Exactly as Ehrlich exits, the opposite proposition has come to prominence: Elon Musk contending fertility is dangerously low. “An immediate increase in the birth rate is needed,” Musk says. “Population collapse due to low birth rates is a much bigger risk to civilization than global warming.”

This is at one level an example of the issue where there’s a 180-degree swivel, from A is good but B is bad to B is good but A is bad.

At another level both positions reflect the Fallacy of the Uninterrupted Trend. Ehrlich thought population growth curves would never moderate and so we’re doomed. Musk thinks current declines in fertility will never moderate and so we’re doomed.

Photo by Owen Cannon on Unsplash.

The Fallacy of the Uninterrupted Trend: Taking current trend lines and projecting them out far into the future unaltered leads to failed predictions in many subject areas.

Predictions of petroleum exhaustion, common in politics and the world of Experts a generation ago, were grounded in assuming trend lines never change.
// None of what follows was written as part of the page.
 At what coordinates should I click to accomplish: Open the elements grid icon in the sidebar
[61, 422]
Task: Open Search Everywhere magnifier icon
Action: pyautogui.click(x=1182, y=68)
Instead today oil is in oversupply. The Experts predicting petroleum exhaustion had fallen for the Fallacy of the Uninterrupted Trend.

Ehrlich’s The Population Bomb was the number-one nonfiction bestseller of 1968, coming on the heels of a 1967 bestseller, Famine 1975! by William Paddock. Both planted into public discourse the notion there were too many mouths to feed. Without government control of reproduction, mass starvation was inevitable.

That population growth would lead to mass starvation was the contention of Thomas Malthus. There were 1 billion people alive when Malthus said the human population would get too big to feed. Today there are 8.3 billion people and malnutrition rates are the lowest in human history (United Nations stat).

A Stanford University entomologist, Ehrlich went on to attain a celebrity rarely seen for an academic – cover of Time magazine, frequent guest of Johnny Carson on the Tonight Show when bedtime talk had a much larger audience share than now and when Carson was the country’s most influential entertainer.

Carson gushed over Ehrlich and lauded his bleak views. Here is Carson talking to Ehrlich in 1970, at about one hour into the segment:

Ehrlich tells Carson, “There are 3.6 billion people in the world today and we’re adding 70 million a year. That’s too many. Too many because we are getting desperately short of food… we’re very much short of other resources… we’re in deep trouble.”

Too many people. So who, precisely, do we eliminate?